Jupiter’s Massive Cousins: Exploring the Formation of Giant Planets in Distant Star Systems
While Jupiter reigns as the largest planet in our Solar System, there are even larger planets in distant star systems that challenge traditional formation theories. A recent study delves into the atmospheric chemistry of three massive gas giants located approximately 130 light-years away, shedding light on how such colossal planets come into existence.
HR 8799, a star in the constellation Pegasus, hosts four gas giants that dwarf Jupiter in size, ranging from 5 to 10 times its mass. Using data from JWST’s NIRSpec instrument, researchers analyzed the atmospheric composition of the system’s innermost planets to gain insights into their formation.
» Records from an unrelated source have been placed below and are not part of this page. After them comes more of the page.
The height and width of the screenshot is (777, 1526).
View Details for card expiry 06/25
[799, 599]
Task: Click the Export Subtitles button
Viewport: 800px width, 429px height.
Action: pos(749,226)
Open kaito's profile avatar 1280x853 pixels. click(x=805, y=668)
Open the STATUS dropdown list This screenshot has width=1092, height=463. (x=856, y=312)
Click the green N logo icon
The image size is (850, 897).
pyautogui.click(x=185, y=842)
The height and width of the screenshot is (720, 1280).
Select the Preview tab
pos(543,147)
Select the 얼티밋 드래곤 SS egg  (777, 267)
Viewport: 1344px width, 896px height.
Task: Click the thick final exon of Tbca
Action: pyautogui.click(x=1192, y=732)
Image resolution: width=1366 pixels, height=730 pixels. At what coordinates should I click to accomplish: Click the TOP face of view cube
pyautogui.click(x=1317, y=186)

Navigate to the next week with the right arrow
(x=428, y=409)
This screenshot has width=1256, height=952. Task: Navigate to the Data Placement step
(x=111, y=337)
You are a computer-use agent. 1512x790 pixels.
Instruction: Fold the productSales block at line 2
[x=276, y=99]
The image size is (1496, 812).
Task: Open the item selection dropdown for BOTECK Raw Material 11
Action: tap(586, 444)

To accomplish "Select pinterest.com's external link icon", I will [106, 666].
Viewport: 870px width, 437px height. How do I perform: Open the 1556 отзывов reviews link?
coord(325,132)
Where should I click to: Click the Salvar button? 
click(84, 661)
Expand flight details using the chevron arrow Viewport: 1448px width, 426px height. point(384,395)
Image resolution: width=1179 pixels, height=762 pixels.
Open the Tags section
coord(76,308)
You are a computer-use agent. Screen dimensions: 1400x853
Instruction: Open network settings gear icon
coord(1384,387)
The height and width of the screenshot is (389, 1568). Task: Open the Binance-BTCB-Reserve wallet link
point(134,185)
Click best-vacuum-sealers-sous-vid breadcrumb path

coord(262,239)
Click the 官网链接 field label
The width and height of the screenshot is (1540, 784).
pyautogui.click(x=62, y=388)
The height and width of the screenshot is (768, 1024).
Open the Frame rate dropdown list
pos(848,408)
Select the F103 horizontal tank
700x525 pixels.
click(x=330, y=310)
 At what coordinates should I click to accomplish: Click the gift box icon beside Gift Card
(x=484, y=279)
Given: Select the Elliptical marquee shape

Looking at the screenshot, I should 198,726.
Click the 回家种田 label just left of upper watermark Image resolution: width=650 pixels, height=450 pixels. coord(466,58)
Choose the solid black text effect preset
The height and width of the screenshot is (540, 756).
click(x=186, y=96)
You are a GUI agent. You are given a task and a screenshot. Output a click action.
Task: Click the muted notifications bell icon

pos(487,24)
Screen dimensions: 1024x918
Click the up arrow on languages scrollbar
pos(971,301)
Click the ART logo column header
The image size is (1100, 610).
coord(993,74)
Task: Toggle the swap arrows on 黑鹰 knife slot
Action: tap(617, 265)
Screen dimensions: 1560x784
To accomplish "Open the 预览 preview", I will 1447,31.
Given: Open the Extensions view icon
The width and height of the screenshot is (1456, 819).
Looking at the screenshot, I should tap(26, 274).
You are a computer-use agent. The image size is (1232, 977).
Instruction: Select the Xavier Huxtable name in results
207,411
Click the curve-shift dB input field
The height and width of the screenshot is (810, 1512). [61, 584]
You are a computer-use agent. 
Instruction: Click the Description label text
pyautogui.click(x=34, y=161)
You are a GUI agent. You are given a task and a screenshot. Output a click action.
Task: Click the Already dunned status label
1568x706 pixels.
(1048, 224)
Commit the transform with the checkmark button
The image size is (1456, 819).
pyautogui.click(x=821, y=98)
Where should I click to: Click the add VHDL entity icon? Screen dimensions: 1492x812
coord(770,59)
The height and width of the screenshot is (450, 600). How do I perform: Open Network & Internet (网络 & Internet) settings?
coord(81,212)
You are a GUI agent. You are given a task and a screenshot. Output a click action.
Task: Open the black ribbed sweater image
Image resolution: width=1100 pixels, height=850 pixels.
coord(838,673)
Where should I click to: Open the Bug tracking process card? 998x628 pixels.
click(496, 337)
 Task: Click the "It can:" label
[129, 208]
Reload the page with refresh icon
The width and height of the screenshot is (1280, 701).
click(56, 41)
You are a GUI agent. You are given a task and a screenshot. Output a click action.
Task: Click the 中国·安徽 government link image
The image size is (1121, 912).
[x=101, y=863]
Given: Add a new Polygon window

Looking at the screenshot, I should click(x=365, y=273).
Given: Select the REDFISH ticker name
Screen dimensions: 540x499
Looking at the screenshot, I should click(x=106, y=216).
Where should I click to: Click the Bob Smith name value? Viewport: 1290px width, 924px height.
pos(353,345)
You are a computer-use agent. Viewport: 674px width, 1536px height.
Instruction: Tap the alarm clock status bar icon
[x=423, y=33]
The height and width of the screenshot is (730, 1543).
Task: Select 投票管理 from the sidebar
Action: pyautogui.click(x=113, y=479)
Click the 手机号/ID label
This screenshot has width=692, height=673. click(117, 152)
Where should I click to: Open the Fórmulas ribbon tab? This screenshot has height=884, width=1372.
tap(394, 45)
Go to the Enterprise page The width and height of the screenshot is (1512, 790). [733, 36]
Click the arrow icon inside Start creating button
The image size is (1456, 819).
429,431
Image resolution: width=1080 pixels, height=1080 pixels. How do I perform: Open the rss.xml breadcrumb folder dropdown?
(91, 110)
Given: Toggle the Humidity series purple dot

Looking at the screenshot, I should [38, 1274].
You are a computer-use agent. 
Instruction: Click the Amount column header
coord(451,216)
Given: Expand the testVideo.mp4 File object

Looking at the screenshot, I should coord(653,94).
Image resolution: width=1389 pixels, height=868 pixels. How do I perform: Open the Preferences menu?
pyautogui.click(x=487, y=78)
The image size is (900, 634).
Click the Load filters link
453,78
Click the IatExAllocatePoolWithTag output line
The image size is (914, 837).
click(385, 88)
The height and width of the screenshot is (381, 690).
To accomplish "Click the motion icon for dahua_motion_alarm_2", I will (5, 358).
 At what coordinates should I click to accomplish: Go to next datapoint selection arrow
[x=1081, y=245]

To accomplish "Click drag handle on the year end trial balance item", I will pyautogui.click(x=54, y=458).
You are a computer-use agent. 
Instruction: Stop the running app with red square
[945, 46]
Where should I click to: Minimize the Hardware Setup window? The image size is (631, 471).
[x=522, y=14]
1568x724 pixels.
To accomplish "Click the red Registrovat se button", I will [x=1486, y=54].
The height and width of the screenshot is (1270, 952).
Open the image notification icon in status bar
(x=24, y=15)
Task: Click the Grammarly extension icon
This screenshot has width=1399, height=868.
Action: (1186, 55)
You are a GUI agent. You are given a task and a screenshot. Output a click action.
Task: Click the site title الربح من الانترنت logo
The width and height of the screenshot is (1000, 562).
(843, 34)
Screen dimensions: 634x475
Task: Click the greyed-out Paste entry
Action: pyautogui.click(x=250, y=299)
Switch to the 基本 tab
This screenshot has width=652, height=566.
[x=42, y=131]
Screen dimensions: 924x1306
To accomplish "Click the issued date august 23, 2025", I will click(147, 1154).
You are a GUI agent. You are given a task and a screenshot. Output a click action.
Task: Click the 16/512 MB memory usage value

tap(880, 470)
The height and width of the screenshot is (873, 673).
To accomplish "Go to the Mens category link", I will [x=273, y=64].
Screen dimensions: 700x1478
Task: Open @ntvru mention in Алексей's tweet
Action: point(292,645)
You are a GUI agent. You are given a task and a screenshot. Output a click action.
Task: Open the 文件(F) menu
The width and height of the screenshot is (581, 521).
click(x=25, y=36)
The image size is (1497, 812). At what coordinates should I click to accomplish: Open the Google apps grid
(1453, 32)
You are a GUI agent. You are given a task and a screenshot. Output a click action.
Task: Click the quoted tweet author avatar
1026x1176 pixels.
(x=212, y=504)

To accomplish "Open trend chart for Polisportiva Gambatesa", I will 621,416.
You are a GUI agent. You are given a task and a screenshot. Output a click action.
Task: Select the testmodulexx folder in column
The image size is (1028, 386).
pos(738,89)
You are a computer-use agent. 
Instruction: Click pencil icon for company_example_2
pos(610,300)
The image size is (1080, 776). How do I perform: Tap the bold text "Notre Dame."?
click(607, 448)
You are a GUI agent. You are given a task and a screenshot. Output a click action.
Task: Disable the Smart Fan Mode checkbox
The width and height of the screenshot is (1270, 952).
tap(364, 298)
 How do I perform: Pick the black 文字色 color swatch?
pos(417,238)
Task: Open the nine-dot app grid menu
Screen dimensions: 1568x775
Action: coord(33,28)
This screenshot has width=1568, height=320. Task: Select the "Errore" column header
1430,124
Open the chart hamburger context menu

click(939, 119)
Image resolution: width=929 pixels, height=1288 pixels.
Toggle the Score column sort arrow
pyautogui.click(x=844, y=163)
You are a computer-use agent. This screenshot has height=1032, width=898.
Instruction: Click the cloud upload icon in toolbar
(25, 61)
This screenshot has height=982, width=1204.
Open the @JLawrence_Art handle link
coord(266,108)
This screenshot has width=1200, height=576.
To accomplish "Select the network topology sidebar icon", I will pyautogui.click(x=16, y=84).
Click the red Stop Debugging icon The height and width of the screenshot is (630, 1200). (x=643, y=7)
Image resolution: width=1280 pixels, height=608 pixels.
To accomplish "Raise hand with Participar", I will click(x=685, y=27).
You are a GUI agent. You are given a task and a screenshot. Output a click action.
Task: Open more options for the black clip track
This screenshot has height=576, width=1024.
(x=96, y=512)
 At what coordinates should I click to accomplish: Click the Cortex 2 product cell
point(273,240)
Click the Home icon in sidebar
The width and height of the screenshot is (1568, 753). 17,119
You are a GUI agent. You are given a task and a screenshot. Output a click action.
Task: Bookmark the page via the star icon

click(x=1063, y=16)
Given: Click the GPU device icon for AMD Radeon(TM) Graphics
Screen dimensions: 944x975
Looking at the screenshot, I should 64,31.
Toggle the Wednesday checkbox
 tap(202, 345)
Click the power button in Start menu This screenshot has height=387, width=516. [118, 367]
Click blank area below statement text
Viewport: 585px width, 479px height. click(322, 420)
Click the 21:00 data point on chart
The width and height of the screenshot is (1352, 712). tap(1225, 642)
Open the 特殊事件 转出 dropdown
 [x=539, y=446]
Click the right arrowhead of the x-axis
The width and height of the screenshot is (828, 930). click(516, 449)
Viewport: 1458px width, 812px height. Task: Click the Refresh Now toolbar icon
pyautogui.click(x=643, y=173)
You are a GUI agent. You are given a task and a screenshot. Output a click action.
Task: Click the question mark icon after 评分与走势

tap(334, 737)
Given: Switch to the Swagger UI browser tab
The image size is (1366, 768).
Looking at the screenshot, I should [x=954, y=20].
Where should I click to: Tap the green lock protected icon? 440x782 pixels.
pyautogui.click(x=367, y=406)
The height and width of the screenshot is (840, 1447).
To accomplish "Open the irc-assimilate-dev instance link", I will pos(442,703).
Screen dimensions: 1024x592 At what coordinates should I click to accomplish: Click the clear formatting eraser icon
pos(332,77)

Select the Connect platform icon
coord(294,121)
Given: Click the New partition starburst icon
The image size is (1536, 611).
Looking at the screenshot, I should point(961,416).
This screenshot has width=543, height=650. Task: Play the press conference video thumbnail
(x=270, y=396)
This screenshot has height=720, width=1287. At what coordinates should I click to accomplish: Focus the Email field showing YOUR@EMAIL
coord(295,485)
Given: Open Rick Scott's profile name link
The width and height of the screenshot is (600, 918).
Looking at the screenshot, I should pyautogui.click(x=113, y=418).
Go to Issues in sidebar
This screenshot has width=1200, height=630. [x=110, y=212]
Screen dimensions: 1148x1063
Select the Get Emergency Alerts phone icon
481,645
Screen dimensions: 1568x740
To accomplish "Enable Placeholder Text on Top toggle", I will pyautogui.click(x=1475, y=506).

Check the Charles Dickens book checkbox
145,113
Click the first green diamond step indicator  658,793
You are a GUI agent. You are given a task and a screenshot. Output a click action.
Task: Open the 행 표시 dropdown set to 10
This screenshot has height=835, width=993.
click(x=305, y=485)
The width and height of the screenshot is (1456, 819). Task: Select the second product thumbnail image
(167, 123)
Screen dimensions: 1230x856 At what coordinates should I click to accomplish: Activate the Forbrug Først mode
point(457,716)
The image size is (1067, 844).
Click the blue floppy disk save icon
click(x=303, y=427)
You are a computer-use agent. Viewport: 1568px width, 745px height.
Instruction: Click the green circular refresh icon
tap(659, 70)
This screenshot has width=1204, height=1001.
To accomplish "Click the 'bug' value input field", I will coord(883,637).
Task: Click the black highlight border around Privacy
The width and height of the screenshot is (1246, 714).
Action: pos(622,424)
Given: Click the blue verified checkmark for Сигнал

Gas giants can reach masses comparable to brown dwarfs, which undergo brief deuterium fusion. However, the formation mechanisms for these two types of objects differ significantly. Brown dwarfs form akin to stars through gravitational collapse, whereas gas giants like Jupiter are believed to originate from core accretion processes in protoplanetary disks.
The prevailing theory of core accretion is commonly applied to Jupiter and Saturn, but its applicability to systems like HR 8799 where massive planets orbit at vast distances poses a challenge. These distant gas giants, located 15 to 70 astronomical units away from their star, raise questions about the feasibility of core accretion due to the extended timescales required for planet formation.
Researchers utilized JWST data to search for sulfur in the atmospheres of HR 8799’s planets as a tracer of solid material accretion during their formation. The detection of hydrogen sulfide in planets c and d, along with similar sulfur enrichment patterns across all three inner planets, suggests a formation process akin to Jupiter’s despite their significantly higher masses.
The presence of heavy elements like carbon, oxygen, and sulfur in abundance across HR 8799’s planets compared to their host star indicates substantial incorporation of solid material during their formation. This enrichment challenges traditional formation models, highlighting the need for further exploration of planetary formation mechanisms in such systems.
The study, published in Nature Astronomy, underscores the complexity of planet formation processes in distant star systems and the mysteries that surround the origin of massive gas giants like those orbiting HR 8799.